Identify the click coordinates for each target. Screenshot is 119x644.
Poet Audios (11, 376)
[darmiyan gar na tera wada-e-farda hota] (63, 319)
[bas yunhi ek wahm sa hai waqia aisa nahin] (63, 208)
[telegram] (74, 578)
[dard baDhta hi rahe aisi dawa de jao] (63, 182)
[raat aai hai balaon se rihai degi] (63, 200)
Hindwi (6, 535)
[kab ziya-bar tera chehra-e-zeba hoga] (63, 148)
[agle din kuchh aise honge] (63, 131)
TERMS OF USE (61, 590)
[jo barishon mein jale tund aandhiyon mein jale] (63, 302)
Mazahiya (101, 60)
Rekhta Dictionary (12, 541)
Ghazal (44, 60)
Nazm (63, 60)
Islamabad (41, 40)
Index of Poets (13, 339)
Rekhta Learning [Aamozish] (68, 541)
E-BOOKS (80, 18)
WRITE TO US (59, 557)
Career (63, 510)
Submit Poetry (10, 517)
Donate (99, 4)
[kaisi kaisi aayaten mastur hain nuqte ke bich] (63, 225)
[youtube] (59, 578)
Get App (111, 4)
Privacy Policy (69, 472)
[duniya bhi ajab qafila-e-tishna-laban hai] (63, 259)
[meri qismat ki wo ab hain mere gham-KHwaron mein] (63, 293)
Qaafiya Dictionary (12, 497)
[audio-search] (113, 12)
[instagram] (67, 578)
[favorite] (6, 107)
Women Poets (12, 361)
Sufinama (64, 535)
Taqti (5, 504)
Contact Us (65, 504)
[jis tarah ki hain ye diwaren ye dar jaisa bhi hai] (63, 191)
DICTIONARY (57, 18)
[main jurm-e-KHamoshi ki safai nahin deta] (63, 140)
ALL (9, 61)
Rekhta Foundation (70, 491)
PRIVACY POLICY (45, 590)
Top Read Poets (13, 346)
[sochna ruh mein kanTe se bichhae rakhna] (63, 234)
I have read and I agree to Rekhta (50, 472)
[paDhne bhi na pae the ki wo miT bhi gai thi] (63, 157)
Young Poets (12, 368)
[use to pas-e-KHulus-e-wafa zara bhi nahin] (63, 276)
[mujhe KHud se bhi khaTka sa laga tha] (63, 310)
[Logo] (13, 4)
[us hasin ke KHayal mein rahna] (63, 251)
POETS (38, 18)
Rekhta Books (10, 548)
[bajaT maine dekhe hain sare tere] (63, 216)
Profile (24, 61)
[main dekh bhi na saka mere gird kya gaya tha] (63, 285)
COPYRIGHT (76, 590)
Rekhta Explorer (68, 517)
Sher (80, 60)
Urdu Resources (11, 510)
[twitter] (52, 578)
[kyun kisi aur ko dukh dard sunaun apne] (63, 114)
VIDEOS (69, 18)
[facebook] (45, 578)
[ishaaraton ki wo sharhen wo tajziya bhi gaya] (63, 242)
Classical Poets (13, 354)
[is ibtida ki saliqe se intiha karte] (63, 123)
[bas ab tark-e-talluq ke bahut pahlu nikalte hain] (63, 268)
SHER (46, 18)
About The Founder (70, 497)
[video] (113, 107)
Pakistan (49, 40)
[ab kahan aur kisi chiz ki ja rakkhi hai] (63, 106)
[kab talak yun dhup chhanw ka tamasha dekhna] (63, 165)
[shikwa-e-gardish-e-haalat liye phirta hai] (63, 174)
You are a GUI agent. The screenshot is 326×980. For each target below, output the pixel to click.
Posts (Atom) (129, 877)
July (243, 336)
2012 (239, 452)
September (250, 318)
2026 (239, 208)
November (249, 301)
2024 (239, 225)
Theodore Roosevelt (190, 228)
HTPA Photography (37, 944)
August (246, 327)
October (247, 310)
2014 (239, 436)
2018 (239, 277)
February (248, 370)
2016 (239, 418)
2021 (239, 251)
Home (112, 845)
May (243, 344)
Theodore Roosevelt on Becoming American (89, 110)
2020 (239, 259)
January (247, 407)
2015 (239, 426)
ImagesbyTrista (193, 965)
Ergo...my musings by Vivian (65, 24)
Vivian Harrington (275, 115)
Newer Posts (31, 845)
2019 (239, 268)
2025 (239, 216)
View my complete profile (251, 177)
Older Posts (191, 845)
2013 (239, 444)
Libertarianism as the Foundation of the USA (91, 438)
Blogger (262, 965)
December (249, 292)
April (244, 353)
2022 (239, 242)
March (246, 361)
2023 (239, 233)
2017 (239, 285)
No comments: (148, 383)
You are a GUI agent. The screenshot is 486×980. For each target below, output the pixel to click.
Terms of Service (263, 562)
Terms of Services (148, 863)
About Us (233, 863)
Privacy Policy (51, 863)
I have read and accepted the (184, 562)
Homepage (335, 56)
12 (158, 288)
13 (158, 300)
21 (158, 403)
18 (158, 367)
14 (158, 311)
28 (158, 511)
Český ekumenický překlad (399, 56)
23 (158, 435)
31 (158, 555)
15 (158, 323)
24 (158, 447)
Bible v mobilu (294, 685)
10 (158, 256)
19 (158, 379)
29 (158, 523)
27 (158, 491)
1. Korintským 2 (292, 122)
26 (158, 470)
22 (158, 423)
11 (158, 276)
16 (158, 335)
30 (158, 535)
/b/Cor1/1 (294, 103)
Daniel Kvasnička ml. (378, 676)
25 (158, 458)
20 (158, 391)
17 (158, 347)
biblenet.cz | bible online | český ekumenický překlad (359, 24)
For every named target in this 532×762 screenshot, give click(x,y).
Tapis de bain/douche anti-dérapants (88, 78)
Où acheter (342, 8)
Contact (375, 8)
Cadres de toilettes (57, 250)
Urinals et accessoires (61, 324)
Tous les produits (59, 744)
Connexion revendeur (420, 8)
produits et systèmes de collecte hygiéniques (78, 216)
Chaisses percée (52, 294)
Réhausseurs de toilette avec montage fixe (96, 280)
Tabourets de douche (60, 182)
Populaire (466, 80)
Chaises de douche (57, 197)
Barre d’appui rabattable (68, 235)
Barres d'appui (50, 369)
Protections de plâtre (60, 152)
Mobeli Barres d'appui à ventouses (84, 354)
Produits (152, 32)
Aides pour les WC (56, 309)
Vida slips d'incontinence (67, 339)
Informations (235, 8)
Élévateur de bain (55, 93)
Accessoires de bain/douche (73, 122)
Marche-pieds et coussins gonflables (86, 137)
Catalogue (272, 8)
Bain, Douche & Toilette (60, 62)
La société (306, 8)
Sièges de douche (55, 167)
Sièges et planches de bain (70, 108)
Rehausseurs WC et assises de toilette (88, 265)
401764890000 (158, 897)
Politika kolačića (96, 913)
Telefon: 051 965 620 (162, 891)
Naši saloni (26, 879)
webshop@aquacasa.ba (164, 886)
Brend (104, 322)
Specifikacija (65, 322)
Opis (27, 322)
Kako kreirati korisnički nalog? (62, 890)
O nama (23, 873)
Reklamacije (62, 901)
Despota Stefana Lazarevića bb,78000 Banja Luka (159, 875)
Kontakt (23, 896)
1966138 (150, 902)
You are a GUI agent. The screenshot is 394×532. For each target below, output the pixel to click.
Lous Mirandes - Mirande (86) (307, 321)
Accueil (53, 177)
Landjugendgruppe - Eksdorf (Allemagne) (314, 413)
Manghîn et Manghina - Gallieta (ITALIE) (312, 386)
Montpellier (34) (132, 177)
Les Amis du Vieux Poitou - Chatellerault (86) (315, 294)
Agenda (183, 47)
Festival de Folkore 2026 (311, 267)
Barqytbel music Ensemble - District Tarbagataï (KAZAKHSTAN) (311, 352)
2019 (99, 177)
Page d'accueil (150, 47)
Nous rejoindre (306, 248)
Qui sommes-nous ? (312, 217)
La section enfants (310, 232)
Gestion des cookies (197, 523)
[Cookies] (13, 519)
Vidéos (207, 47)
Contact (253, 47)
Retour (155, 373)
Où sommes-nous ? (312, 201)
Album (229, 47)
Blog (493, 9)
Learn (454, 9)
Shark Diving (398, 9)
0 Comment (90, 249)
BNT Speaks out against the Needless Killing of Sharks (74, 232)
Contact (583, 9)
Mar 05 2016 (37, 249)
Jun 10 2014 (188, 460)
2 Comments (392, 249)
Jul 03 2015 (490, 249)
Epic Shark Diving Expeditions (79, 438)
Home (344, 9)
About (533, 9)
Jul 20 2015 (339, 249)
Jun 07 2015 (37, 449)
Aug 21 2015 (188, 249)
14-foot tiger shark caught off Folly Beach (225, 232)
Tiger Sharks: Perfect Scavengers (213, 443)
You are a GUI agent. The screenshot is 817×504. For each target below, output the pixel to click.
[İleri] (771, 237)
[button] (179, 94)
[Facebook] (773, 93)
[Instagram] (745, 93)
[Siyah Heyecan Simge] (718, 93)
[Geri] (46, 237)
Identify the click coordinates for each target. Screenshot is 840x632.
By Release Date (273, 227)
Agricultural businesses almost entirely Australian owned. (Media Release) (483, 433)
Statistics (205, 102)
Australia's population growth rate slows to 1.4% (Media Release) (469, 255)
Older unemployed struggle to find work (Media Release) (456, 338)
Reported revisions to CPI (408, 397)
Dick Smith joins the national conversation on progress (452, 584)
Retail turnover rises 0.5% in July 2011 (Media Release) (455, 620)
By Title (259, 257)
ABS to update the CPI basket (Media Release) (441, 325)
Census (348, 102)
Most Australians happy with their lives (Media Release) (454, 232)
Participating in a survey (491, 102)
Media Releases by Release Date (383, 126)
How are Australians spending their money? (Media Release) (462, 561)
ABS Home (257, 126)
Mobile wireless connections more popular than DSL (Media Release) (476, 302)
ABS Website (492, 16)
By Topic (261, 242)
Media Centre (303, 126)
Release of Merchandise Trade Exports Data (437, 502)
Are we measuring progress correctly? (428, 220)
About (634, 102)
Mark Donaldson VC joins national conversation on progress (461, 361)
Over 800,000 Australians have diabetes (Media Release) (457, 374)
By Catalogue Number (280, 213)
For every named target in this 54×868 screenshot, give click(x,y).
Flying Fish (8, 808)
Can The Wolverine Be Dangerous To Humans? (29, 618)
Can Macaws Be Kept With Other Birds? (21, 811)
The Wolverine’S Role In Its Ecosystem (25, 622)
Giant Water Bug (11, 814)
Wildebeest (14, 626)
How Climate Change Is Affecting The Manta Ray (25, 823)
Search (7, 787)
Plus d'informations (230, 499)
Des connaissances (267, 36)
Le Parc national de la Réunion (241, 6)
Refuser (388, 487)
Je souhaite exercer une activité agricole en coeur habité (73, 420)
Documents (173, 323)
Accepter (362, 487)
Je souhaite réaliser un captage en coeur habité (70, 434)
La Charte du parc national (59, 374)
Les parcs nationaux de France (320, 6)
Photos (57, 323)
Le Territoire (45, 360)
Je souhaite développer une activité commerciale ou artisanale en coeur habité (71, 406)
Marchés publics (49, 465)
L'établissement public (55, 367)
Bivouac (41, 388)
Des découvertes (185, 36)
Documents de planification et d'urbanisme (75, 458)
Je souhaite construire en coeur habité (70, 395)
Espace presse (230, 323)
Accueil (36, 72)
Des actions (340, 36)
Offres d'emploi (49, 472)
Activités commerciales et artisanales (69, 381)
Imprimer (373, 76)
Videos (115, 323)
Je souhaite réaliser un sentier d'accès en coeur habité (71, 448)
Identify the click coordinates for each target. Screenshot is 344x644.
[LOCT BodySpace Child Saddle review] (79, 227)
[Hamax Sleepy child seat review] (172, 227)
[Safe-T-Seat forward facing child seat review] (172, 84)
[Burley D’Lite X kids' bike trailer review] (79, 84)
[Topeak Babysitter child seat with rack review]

▸ Set problem
Duplicate the lines of the records, starting at the first line and ending at the line that contains "[youtube] (59, 578)", with both of those lines included.

▸ Written answer
Identify the click coordinates for each target. Screenshot is 119x644.
Poet Audios (11, 376)
[darmiyan gar na tera wada-e-farda hota] (63, 319)
[bas yunhi ek wahm sa hai waqia aisa nahin] (63, 208)
[telegram] (74, 578)
[dard baDhta hi rahe aisi dawa de jao] (63, 182)
[raat aai hai balaon se rihai degi] (63, 200)
Hindwi (6, 535)
[kab ziya-bar tera chehra-e-zeba hoga] (63, 148)
[agle din kuchh aise honge] (63, 131)
TERMS OF USE (61, 590)
[jo barishon mein jale tund aandhiyon mein jale] (63, 302)
Mazahiya (101, 60)
Rekhta Dictionary (12, 541)
Ghazal (44, 60)
Nazm (63, 60)
Islamabad (41, 40)
Index of Poets (13, 339)
Rekhta Learning [Aamozish] (68, 541)
E-BOOKS (80, 18)
WRITE TO US (59, 557)
Career (63, 510)
Submit Poetry (10, 517)
Donate (99, 4)
[kaisi kaisi aayaten mastur hain nuqte ke bich] (63, 225)
[youtube] (59, 578)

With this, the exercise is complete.